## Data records

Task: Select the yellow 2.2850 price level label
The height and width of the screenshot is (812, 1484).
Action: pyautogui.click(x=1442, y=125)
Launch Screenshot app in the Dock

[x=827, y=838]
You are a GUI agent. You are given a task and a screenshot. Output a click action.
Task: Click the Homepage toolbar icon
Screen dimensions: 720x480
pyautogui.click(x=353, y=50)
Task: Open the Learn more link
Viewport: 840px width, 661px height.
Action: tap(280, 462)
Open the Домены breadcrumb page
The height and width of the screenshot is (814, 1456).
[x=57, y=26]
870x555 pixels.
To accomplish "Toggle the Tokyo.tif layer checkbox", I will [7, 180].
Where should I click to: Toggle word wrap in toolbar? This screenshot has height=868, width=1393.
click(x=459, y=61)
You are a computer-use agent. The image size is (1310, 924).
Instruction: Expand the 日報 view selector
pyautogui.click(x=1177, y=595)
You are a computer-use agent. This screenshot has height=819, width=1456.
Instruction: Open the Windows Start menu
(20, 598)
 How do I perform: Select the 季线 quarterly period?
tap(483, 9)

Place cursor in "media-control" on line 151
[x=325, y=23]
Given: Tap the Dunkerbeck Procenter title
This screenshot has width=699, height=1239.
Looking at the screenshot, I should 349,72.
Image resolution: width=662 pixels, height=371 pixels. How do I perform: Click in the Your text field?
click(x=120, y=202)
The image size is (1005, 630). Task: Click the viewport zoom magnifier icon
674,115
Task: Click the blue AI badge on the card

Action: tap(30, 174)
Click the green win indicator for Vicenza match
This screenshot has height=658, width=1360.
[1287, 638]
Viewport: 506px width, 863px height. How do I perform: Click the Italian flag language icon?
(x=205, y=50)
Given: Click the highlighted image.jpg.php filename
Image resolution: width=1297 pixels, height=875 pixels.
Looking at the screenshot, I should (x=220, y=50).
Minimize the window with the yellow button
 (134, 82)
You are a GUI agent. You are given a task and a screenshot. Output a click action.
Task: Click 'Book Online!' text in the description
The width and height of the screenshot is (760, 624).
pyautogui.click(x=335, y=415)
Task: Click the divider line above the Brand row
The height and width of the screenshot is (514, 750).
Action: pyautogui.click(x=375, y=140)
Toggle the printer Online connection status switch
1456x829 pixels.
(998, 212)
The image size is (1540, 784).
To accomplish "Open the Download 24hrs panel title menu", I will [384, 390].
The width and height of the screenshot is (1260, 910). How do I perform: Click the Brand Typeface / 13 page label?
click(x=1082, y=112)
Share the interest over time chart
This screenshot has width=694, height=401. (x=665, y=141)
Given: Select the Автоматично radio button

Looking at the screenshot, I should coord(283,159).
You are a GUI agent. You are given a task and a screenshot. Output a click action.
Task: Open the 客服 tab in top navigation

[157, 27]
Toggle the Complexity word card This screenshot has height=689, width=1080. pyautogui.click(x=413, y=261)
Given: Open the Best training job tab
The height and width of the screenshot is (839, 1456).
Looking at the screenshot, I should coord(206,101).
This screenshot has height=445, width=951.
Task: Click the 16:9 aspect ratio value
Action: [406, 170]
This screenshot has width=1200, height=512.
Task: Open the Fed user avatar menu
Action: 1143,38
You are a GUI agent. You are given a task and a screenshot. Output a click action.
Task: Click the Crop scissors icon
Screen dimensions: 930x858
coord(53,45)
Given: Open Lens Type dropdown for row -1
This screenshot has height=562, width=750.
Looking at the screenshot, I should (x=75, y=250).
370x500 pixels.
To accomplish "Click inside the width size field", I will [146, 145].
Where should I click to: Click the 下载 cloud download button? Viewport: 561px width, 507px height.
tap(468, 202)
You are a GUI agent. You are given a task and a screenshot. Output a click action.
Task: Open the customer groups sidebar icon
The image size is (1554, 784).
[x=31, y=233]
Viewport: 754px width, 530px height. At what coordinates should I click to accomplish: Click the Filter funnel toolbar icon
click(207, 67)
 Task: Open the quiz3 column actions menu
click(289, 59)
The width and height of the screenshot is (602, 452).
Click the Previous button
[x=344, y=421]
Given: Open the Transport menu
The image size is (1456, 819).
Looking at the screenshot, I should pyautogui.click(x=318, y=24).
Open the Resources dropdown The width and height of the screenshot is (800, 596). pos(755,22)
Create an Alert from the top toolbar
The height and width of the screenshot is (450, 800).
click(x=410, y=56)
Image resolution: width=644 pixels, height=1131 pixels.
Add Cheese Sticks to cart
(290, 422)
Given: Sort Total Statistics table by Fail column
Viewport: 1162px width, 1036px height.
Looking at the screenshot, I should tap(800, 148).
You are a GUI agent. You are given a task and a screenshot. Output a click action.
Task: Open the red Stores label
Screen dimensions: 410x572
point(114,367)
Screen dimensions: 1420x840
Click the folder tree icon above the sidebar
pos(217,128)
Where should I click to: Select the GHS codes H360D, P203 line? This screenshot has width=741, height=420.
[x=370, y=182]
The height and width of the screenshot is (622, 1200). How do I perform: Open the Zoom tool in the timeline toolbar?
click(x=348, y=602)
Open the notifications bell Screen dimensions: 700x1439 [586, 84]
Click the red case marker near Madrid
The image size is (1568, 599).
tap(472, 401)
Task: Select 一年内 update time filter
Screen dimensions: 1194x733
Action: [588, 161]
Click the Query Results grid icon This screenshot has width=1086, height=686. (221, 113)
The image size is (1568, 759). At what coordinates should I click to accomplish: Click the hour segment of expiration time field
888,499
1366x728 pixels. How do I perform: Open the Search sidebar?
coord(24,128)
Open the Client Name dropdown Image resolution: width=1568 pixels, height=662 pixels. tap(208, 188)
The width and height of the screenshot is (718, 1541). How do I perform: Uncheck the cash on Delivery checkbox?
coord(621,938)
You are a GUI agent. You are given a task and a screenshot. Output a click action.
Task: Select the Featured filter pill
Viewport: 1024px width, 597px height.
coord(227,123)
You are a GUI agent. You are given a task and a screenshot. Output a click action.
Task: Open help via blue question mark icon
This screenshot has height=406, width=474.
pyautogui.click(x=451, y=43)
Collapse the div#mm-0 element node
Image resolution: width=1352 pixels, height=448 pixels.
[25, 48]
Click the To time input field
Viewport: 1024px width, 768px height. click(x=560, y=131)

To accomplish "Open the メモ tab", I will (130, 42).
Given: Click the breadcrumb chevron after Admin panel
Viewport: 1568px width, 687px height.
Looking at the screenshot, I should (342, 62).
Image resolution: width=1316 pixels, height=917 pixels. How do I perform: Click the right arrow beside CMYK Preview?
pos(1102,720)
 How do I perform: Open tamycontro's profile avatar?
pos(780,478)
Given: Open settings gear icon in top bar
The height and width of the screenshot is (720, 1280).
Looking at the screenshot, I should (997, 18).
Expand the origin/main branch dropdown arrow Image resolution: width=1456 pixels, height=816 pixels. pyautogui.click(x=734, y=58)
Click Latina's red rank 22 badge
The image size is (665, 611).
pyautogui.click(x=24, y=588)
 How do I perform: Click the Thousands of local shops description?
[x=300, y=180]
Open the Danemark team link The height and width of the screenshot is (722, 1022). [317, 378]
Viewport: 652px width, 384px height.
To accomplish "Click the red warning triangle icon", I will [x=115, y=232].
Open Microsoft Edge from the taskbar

## Instructions to follow
Rewrite the items from the line containing "The width and height of the screenshot is (718, 1541)." through the last line of the items, substituting "tick box" for "checkbox" and leaving everything else unchanged.

## Solution for this task
The width and height of the screenshot is (718, 1541). How do I perform: Uncheck the cash on Delivery tick box?
coord(621,938)
You are a GUI agent. You are given a task and a screenshot. Output a click action.
Task: Select the Featured filter pill
Viewport: 1024px width, 597px height.
coord(227,123)
You are a GUI agent. You are given a task and a screenshot. Output a click action.
Task: Open help via blue question mark icon
This screenshot has height=406, width=474.
pyautogui.click(x=451, y=43)
Collapse the div#mm-0 element node
Image resolution: width=1352 pixels, height=448 pixels.
[25, 48]
Click the To time input field
Viewport: 1024px width, 768px height. click(x=560, y=131)

To accomplish "Open the メモ tab", I will (130, 42).
Given: Click the breadcrumb chevron after Admin panel
Viewport: 1568px width, 687px height.
Looking at the screenshot, I should (342, 62).
Image resolution: width=1316 pixels, height=917 pixels. How do I perform: Click the right arrow beside CMYK Preview?
pos(1102,720)
 How do I perform: Open tamycontro's profile avatar?
pos(780,478)
Given: Open settings gear icon in top bar
The height and width of the screenshot is (720, 1280).
Looking at the screenshot, I should (997, 18).
Expand the origin/main branch dropdown arrow Image resolution: width=1456 pixels, height=816 pixels. pyautogui.click(x=734, y=58)
Click Latina's red rank 22 badge
The image size is (665, 611).
pyautogui.click(x=24, y=588)
 How do I perform: Click the Thousands of local shops description?
[x=300, y=180]
Open the Danemark team link The height and width of the screenshot is (722, 1022). [317, 378]
Viewport: 652px width, 384px height.
To accomplish "Click the red warning triangle icon", I will [x=115, y=232].
Open Microsoft Edge from the taskbar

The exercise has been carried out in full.